[Dataset records]
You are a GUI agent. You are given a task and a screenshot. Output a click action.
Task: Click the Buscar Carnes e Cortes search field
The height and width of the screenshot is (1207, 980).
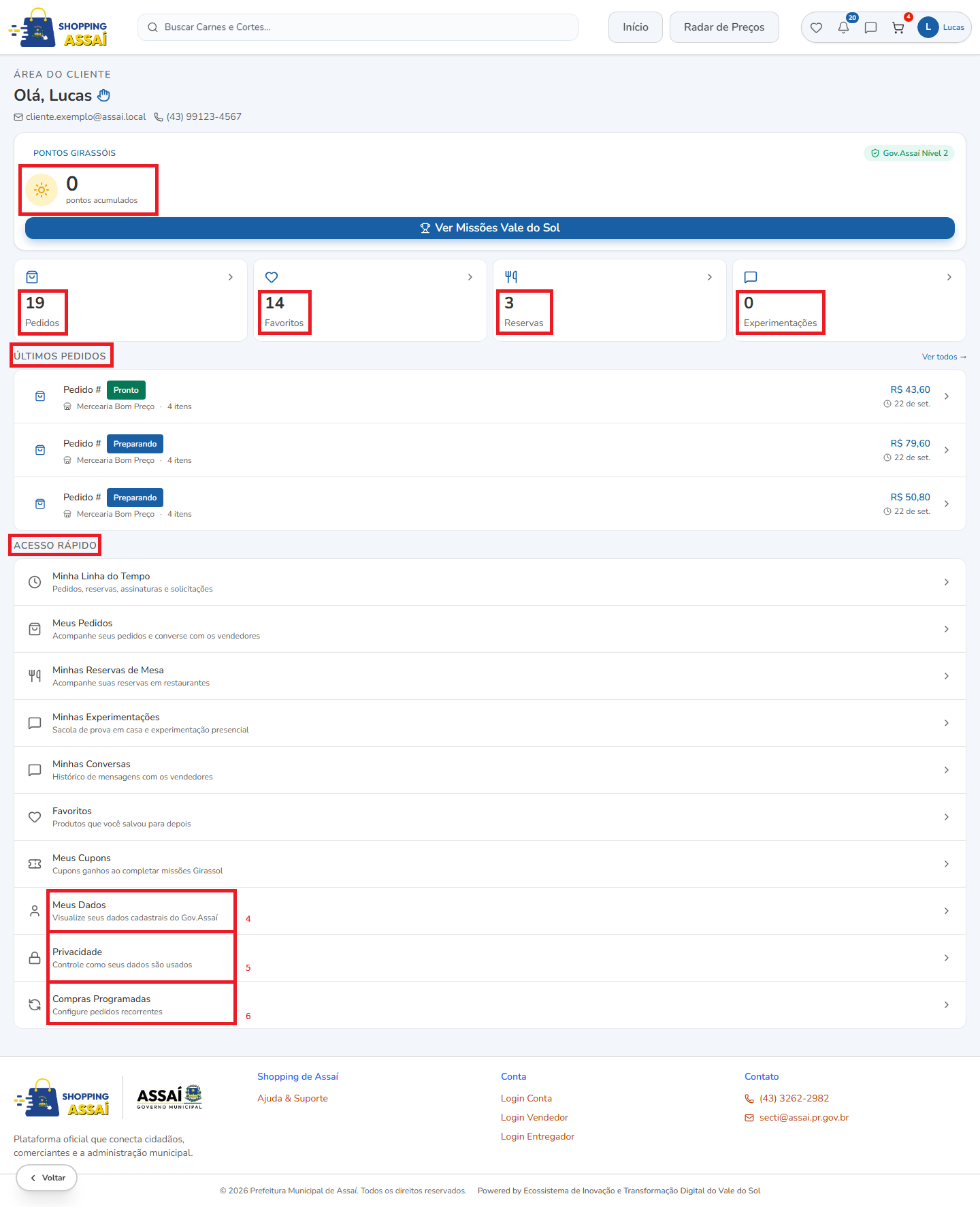pos(358,27)
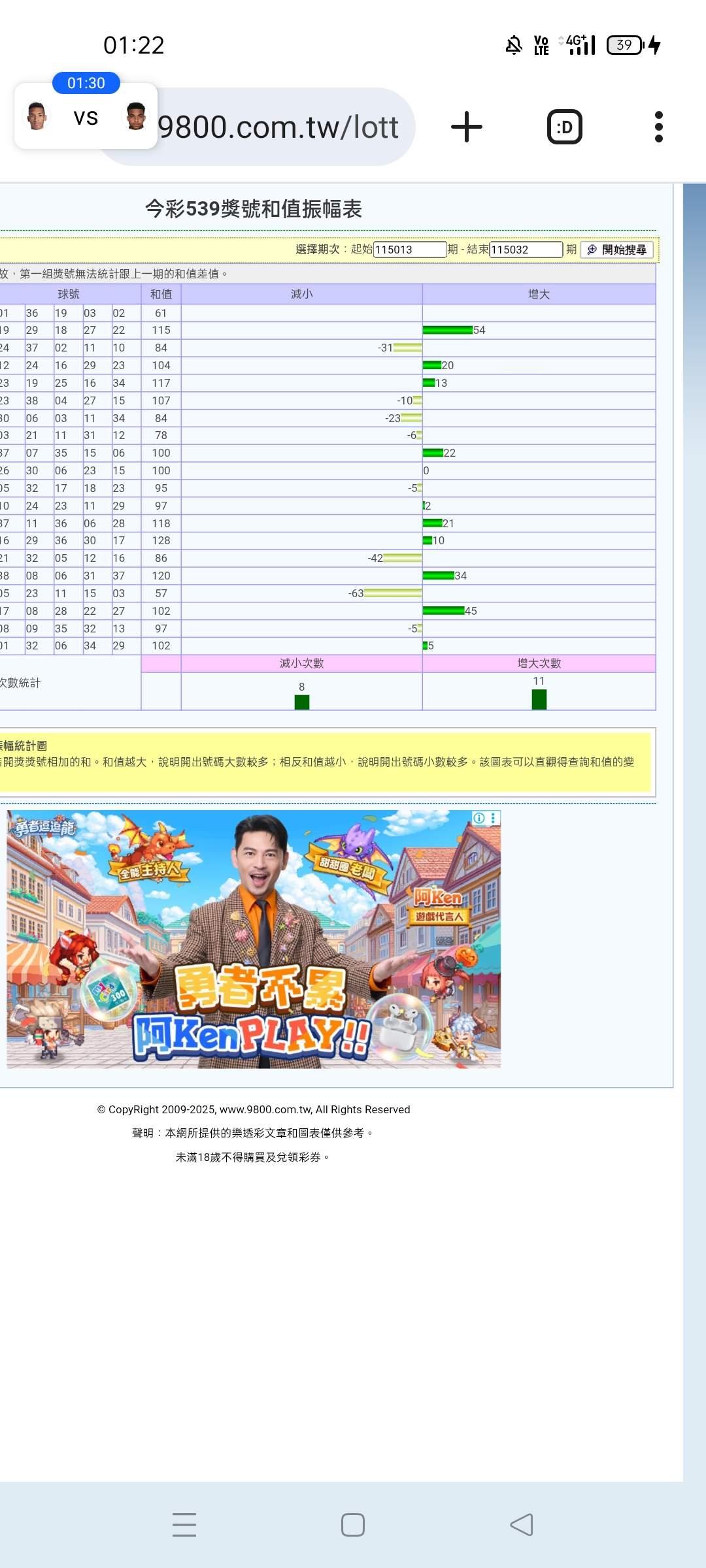Click the 增大 column header
Viewport: 706px width, 1568px height.
(539, 294)
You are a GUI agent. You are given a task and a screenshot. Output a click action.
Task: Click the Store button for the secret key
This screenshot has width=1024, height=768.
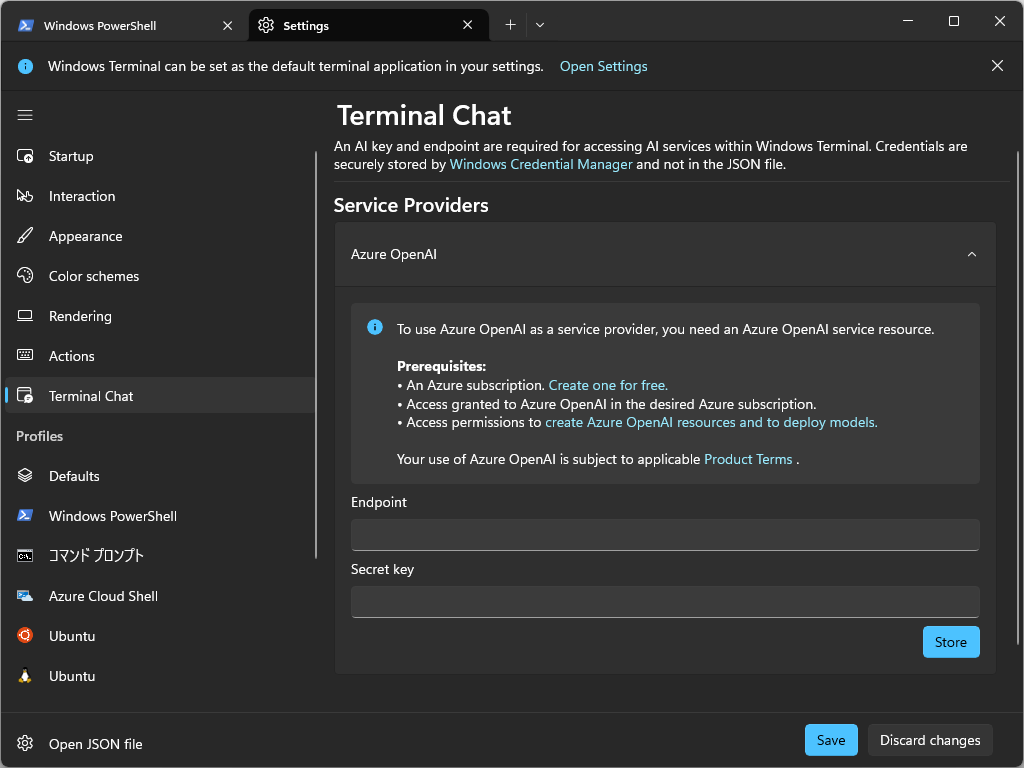point(950,642)
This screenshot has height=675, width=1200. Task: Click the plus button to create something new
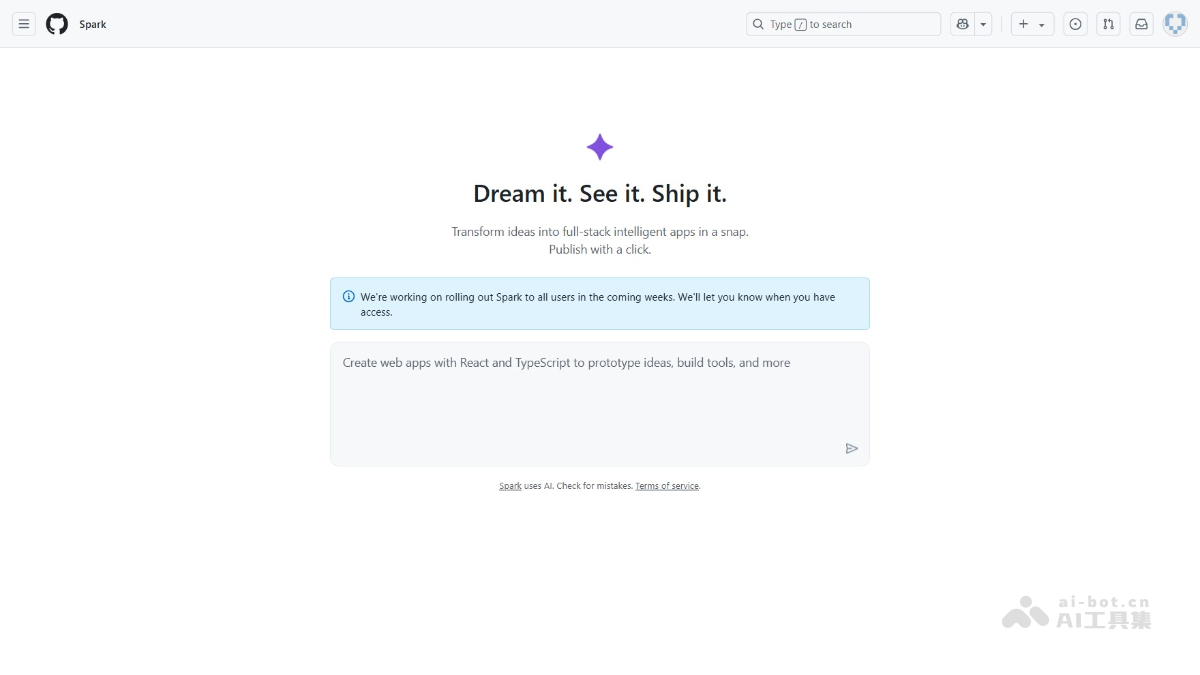1025,23
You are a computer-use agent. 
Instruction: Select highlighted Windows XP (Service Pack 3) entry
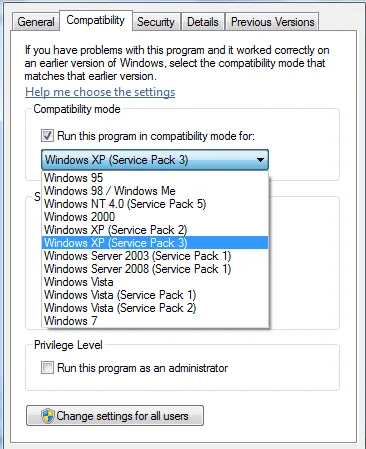(x=155, y=243)
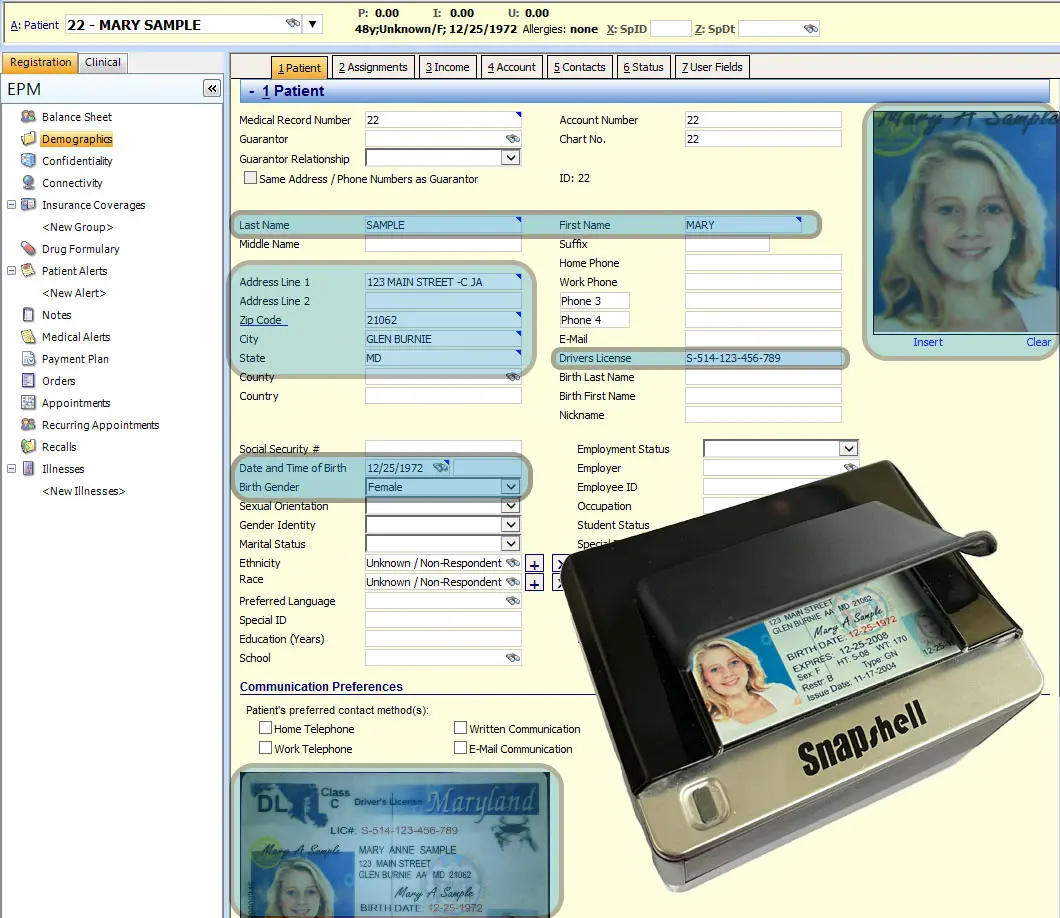Collapse the Insurance Coverages tree node

point(12,205)
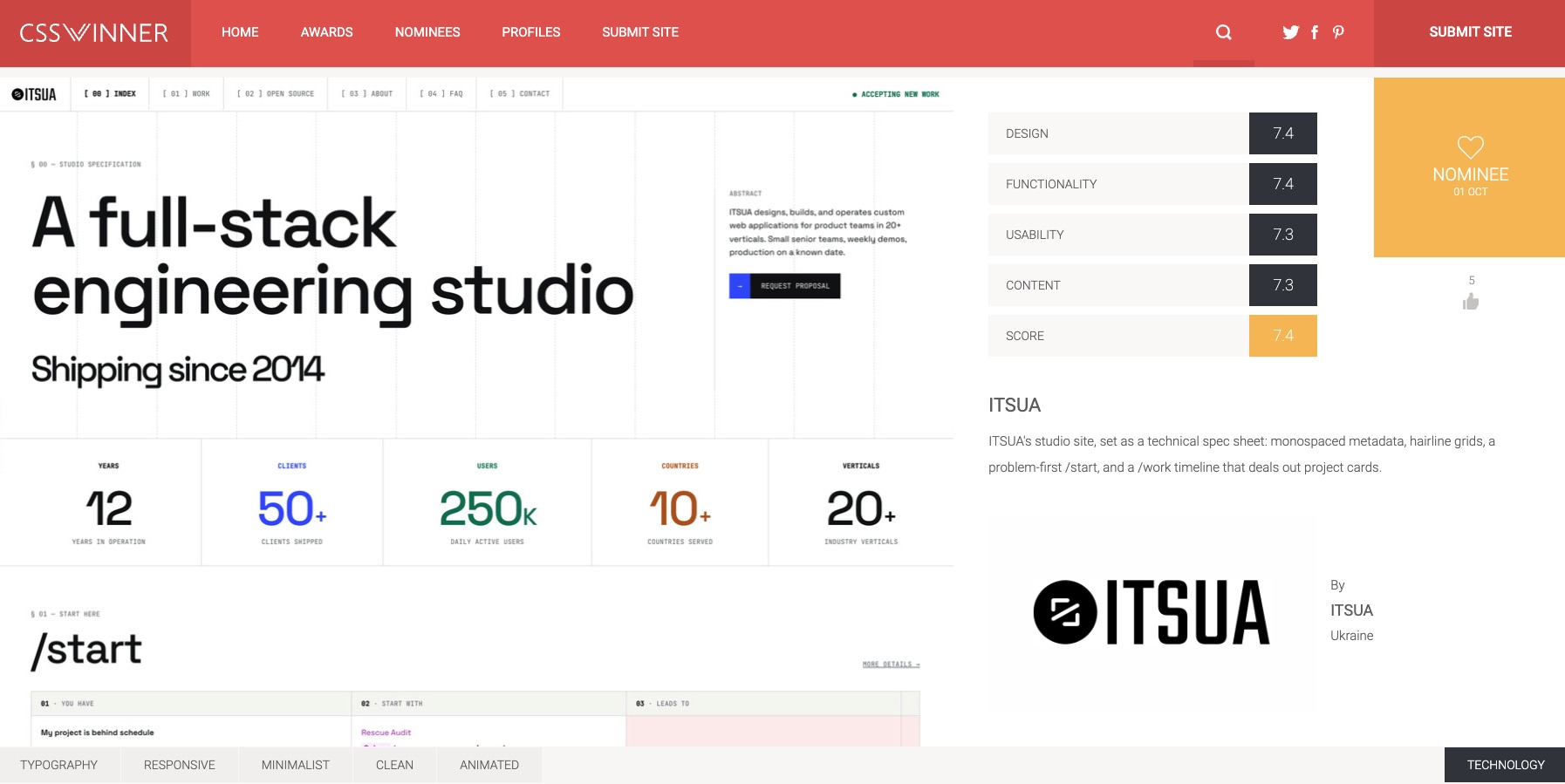Click the ITSUA website preview screenshot
This screenshot has width=1565, height=784.
(x=476, y=412)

▶ Your assignment: Each record above, in full: return it exactly, pictures excluded.

▶ Answer section:
You are a GUI agent. You are given a task and a screenshot. Output a click action.
Task: Click the Buscar Carnes e Cortes search field
The height and width of the screenshot is (1207, 980).
pos(358,27)
Click the 增大 column header
Viewport: 706px width, 1568px height.
(539, 294)
You are a GUI agent. You are given a task and a screenshot. Output a click action.
Task: Click the Store button for the secret key
This screenshot has width=1024, height=768.
point(950,642)
This screenshot has height=675, width=1200. Task: Click the plus button to create something new
1025,23
You are a computer-use agent. 
Instruction: Select highlighted Windows XP (Service Pack 3) entry
(x=155, y=243)
Collapse the Insurance Coverages tree node

point(12,205)
Click the ITSUA website preview screenshot
This screenshot has width=1565, height=784.
(x=476, y=412)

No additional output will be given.